While the announcement of a quantitative easing package will likely weigh on the New Zealand Dollar in the near-term, we believe broader market sentiment will likely dictate the lion's share of moves in the currency over the coming week.
The New Zealand Dollar is particularly sensitive to global investor sentiment, rising when investors are bullish and global trade is increasing, while it tends to fall when investors are running scared and the global economic outlook deteriorates.
The latter backdrop is in evidence a the start of the new week as the effort to contain the spread of the virus steps up a gear right across the world, with most countries ordering strict 'social distancing' rules and the closure of restaurants, pubs, theatres and other socially-orientated businesses.

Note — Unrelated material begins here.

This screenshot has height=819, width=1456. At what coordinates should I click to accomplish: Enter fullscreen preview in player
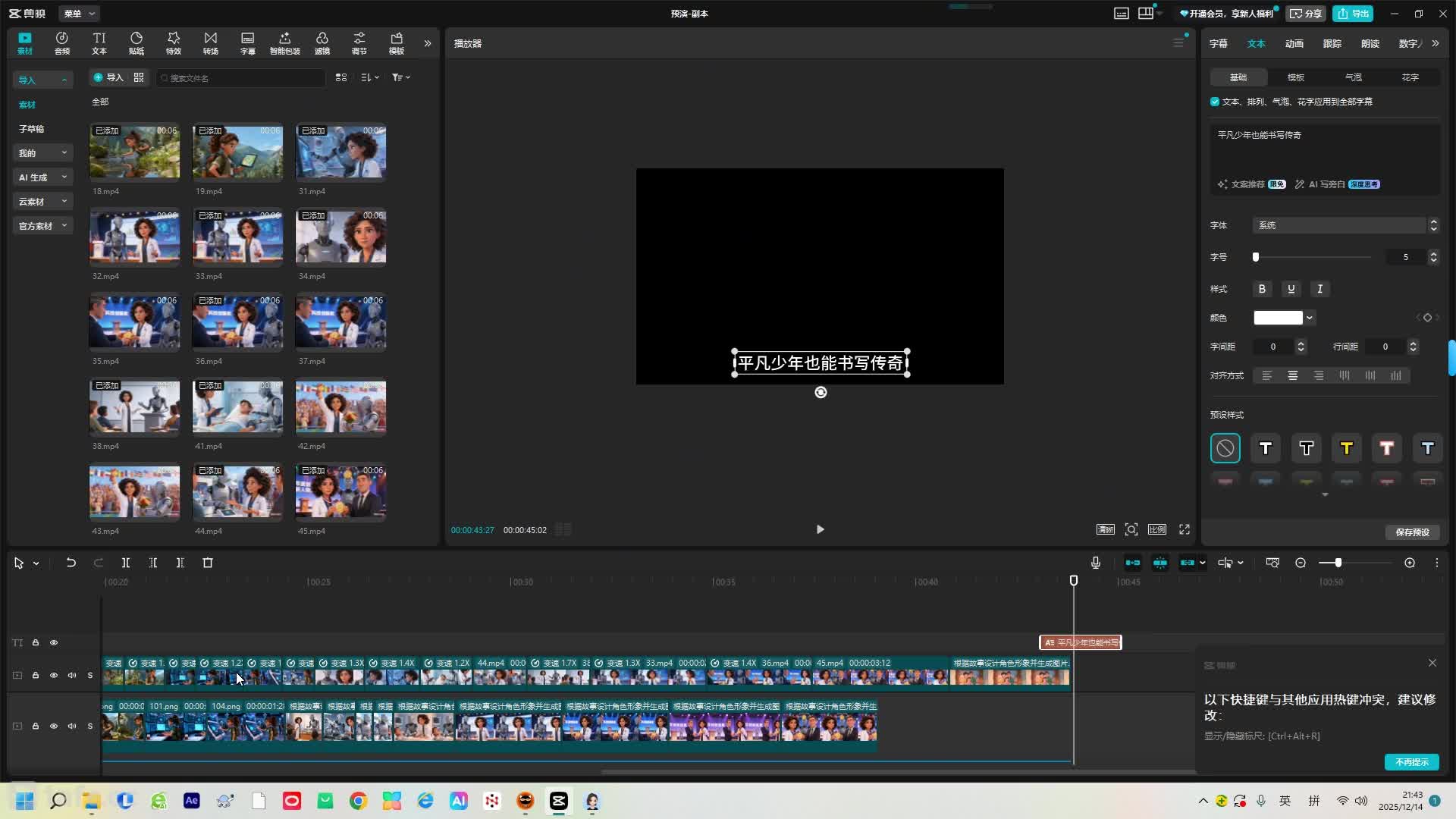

Meanwhile, a failure by U.S. politicians to agree on a fiscal rescue package has only enhanced a sense of investor gloom.
Global stock markets remain pointed lower as investors sell exposure to equities in anticipation of a deep recession. Asian markets lead the way by trading in the red and were followed by European markets where the FTSE 100 is seen trading 3.7% lower and the Germany DAX is seen 4% lower.
S&P 500 futures opened lower but were closed within minutes after they fell 5% and hit the circuit breaker that automatically kills trading in order to limit disorderly moves.
"The reason for the crash this particular morning is that the U.S. government is unable to come up with a rescue plan. The U.S. Senate gave up trying to negotiate a bipartisan rescue bill on Saturday and the Republicans wrote it alone. It was unable to pass on Sunday," says Gittler.
Politicians in the U.S. Congress failed to agree a deal on fiscal stimulus measures that amount to nearly $2tn after Republicans and Democrats reached an impasse, with Democrats saying the proposed deal offered big business an overly generous bailout with limited conditions.
They also argued it would not release enough new funds to hospitals.
However Treasury Secretary Steven Mnuchin and Chuck Schumer, Senate's Democrat leader, signalled there was still room for a compromise.